Un informe elaborado por el inspector general del Departamento de Justicia de Estados Unidos sobre el operativo Rápido y furioso, el cual fue dado a conocer ayer, exonera al titular de esa dependencia, Eric Holder, de toda responsabilidad en dicha operación, por medio de la cual la Oficina de Control de Armas, Tabaco y Explosivos de Estados Unidos (ATF, por sus siglas en inglés) permitió el ingreso a México de más de dos mil fusiles de asalto, medio centenar de rifles de francotirador y miles de municiones que fueron a dar a manos de los cárteles de la droga. En contraste, el documento señala que funcionarios de alto nivel del propio Departamento de Justicia incurrieron en errores tácticos y estratégicos y tuvieron fallas en el manejo de la operación, por lo que llama a revisar la conducta y desempeño del personal descrito en este reporte y determinar si es apropiada una acción disciplinaria o administrativa.

La afirmación de que Eric Holder no supo sobre el desarrollo de Rápido y furioso antes de enero de 2011 es poco verosímil a la luz de las pesquisas realizadas por un comité legislativo que reveló, entre otras cosas, que los más altos mandos de ATF recibían informes semanales del desarrollo del referido operativo y que en éste participaron también funcionarios de la FBI y de la DEA. A estos elementos se suman ahora los señalamientos del citado informe en contra de encumbrados funcionarios de la dependencia encabezada por el propio Holder.

A menos de que Washington esté dispuesto a reconocer un descontrol mayúsculo entre sus corporaciones de seguridad y sus cadenas de mando, es difícil explicar la exculpación del secretario de Justicia si no es como resultado de un designio de impunidad. En cualquier caso, la evidente doble cara mostrada por la administración Obama –que por un lado afirma colaborar en el combate a los cárteles que operan en México y por el otro los provee de armas–, la tolerancia proverbial de Washington al lavado de dinero en los circuitos financieros de la economía estadunidense, y en general, la falta de voluntad efectiva de ese gobierno para frenar la demanda de drogas ilícitas en su territorio, ponen en entredicho la veracidad de su compromiso de perseguir y sancionar el trasiego y la producción de estupefacientes.

Más aún: la recurrentes inconsistencias entre el discurso y las acciones de la Casa Blanca en materia de combate al narcotráfico hacen obligado preguntarse si la persistencia de dicho fenómeno en nuestro país y en otras naciones no es en realidad un objetivo deseable para los intereses empresariales y geopolíticos de la superpotencia, beneficiados por las utilidades financieras derivadas del lavado de dinero, por la formación de un suculento mercado para la industria armamentista y, desde luego, por el surgimiento de coartadas intervencionistas.
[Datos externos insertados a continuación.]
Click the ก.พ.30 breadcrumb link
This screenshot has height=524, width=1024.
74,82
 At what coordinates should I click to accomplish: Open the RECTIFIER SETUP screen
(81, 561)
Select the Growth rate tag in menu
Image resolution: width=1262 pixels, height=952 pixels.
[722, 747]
En esta circunstancia, y por lo que hace a las autoridades mexicanas, hay sobrados elementos de juicio para replantear el sentido de una estrategia de seguridad pública y nacional que ha apostado a la colaboración con Washington e incluso a la subordinación a ese gobierno, lo que ha tenido como saldos la multiplicación de la violencia y de las muertes, el fortalecimiento del narcotráfico y la pérdida de la soberanía nacional.